Starting with the line that contains "Instruction: Open the join IEEE link", copy each line exactly through the end of the listing, and omit all pictures.

==== Records for this exercise

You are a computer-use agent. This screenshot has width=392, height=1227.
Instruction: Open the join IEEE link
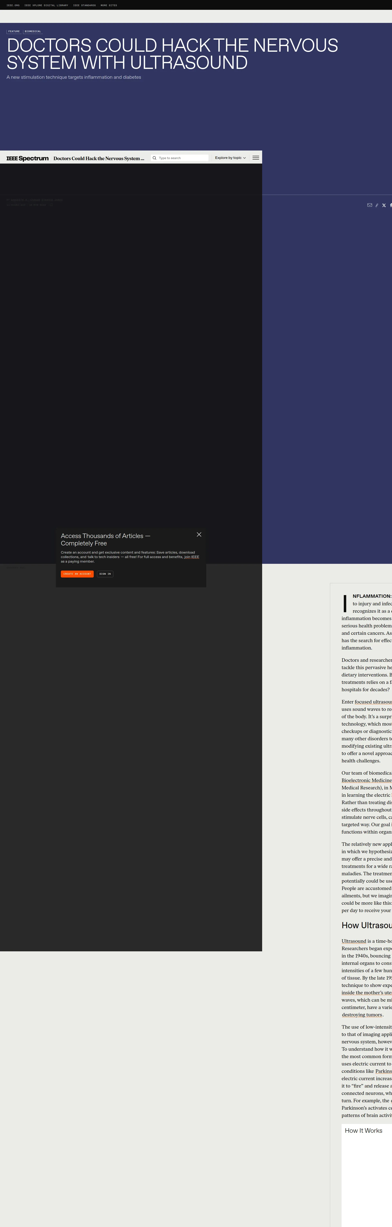[x=192, y=557]
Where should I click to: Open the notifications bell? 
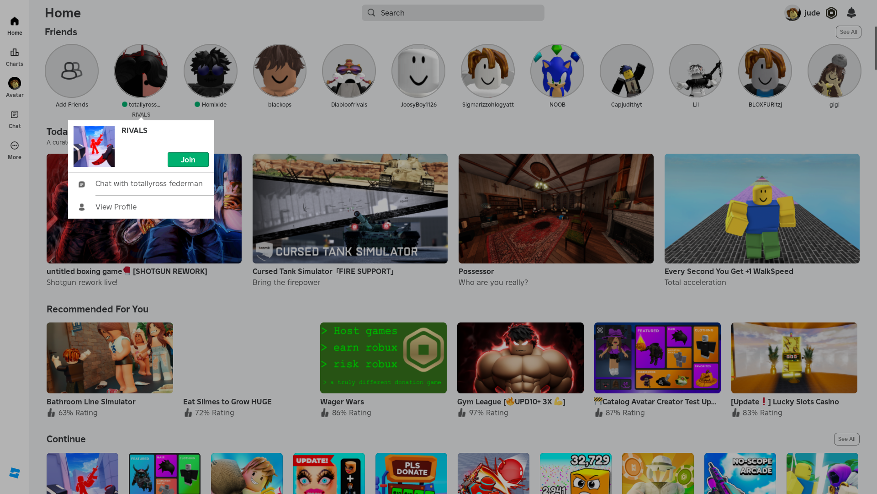[851, 13]
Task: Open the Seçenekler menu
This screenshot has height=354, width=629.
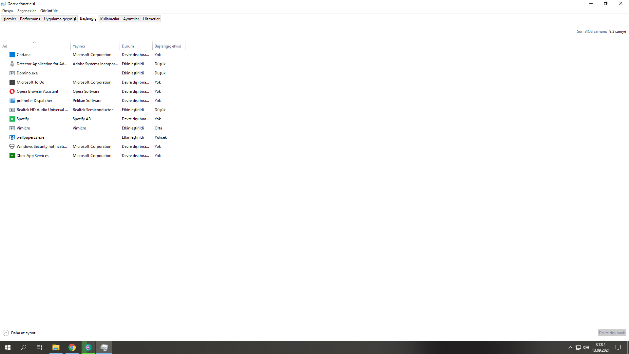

========

### Solution to the exercise
Instruction: Open the join IEEE link
[x=192, y=557]
Where should I click to: Open the notifications bell? 
[851, 13]
Task: Open the Seçenekler menu
This screenshot has height=354, width=629.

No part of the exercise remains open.